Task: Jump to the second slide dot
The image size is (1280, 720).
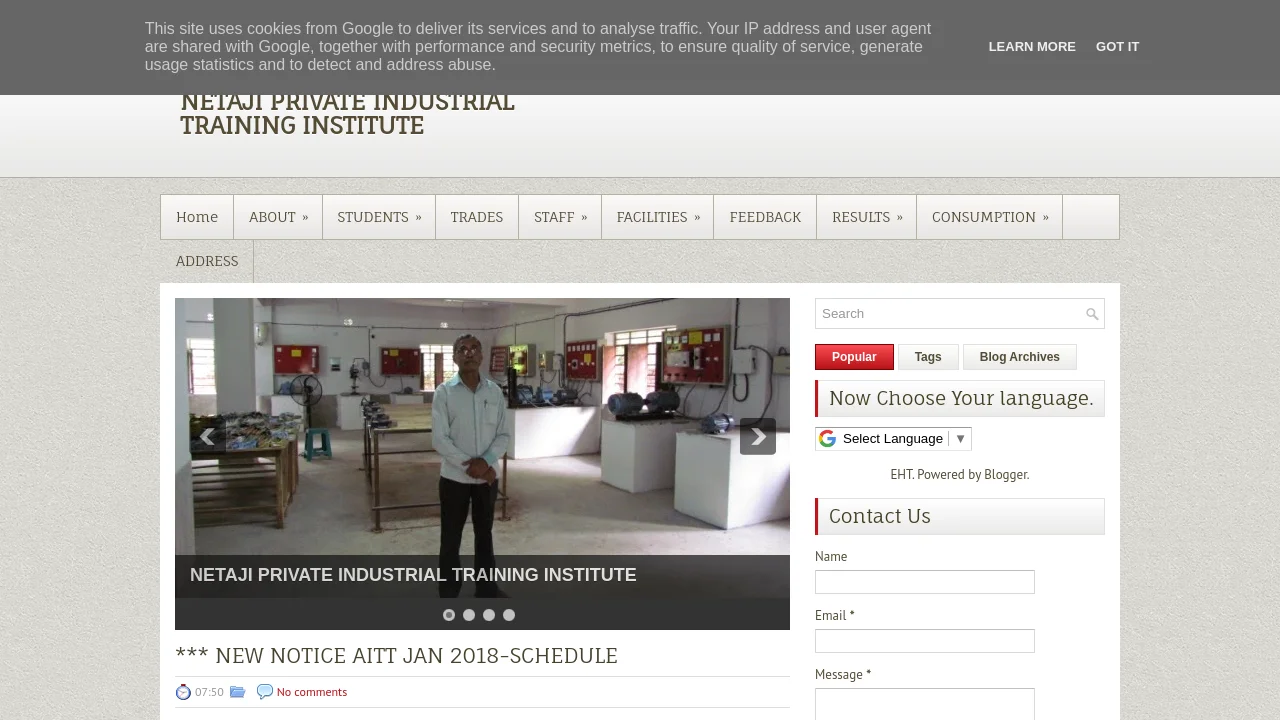Action: pos(469,615)
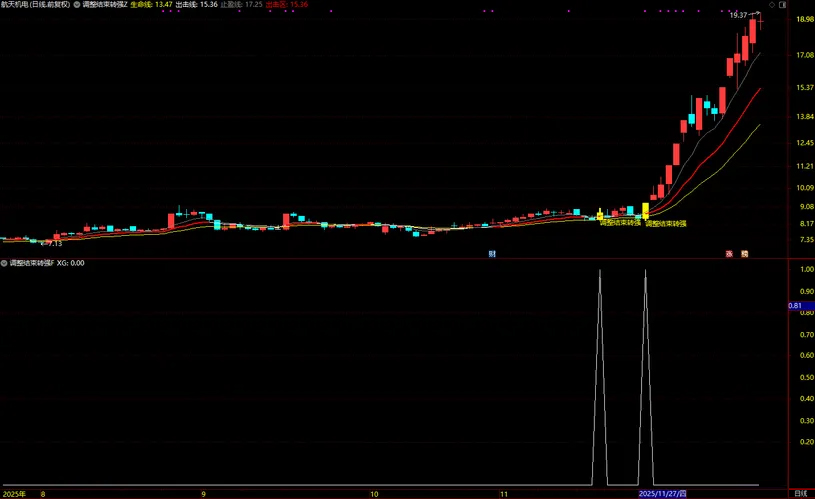The height and width of the screenshot is (499, 815).
Task: Click the gear icon beside 调整结束转强Z indicator
Action: coord(77,5)
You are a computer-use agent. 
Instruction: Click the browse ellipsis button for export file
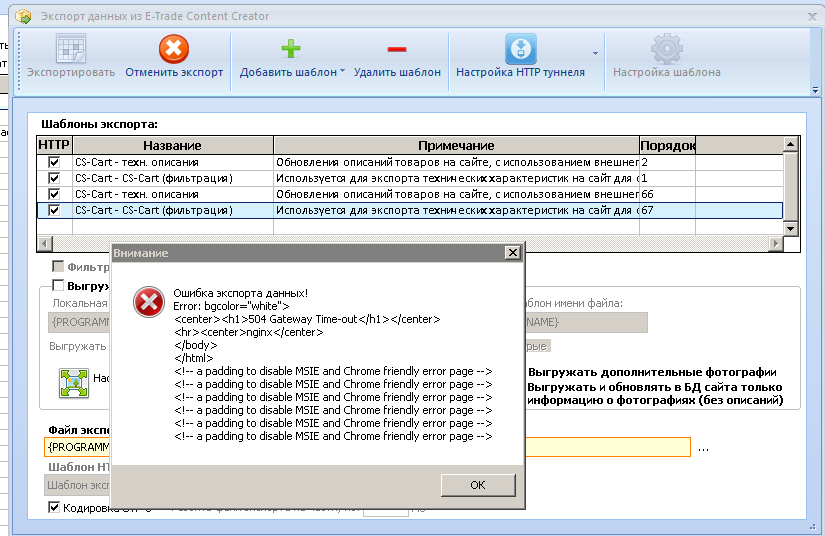pyautogui.click(x=703, y=448)
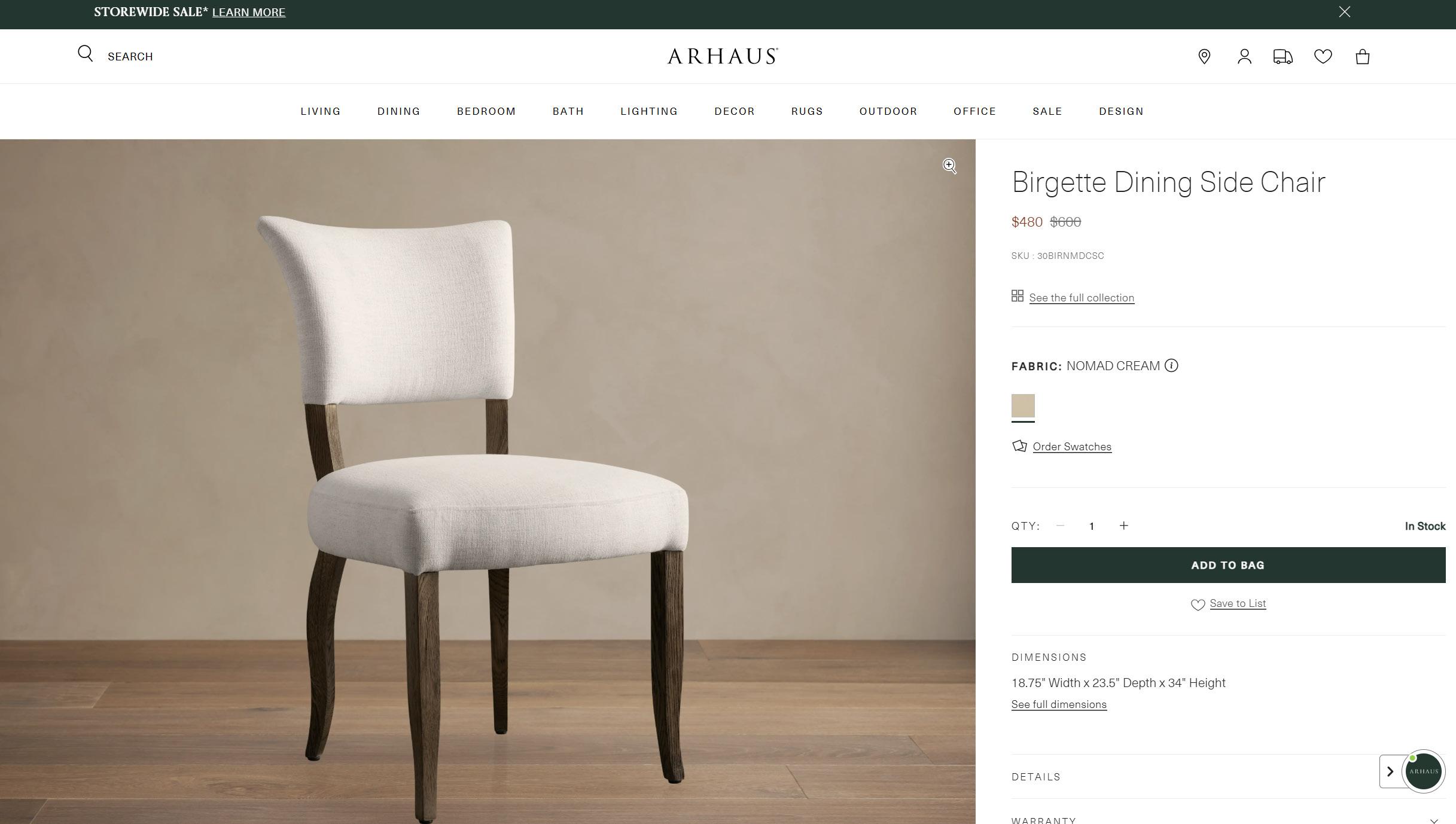Zoom the product image with magnifier icon
The height and width of the screenshot is (824, 1456).
pos(949,166)
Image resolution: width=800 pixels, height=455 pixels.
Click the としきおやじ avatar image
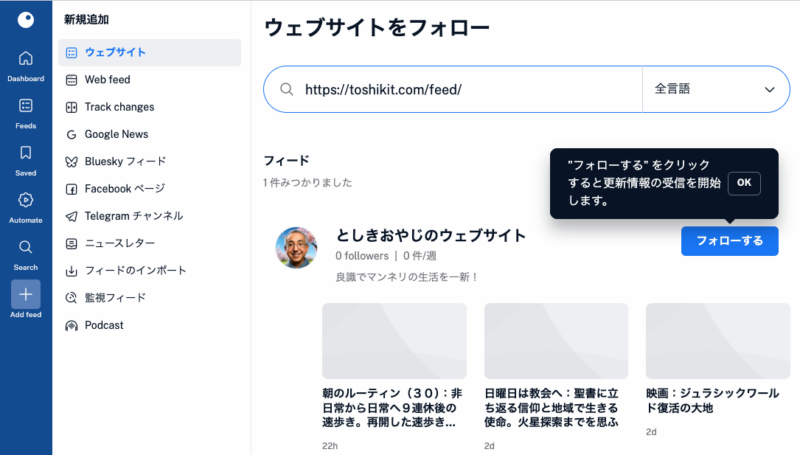click(296, 248)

[Instructions to follow] An exact copy of every record above is required, with all pictures omitted.

[Expected output]
Task: Jump to the second slide dot
The image size is (1280, 720).
Action: pos(469,615)
The height and width of the screenshot is (499, 815).
Task: Click the gear icon beside 调整结束转强Z indicator
Action: coord(77,5)
You are a computer-use agent. 
Instruction: Click the browse ellipsis button for export file
pyautogui.click(x=703, y=448)
Zoom the product image with magnifier icon
The height and width of the screenshot is (824, 1456).
pos(949,166)
Image resolution: width=800 pixels, height=455 pixels.
Click the としきおやじ avatar image
click(296, 248)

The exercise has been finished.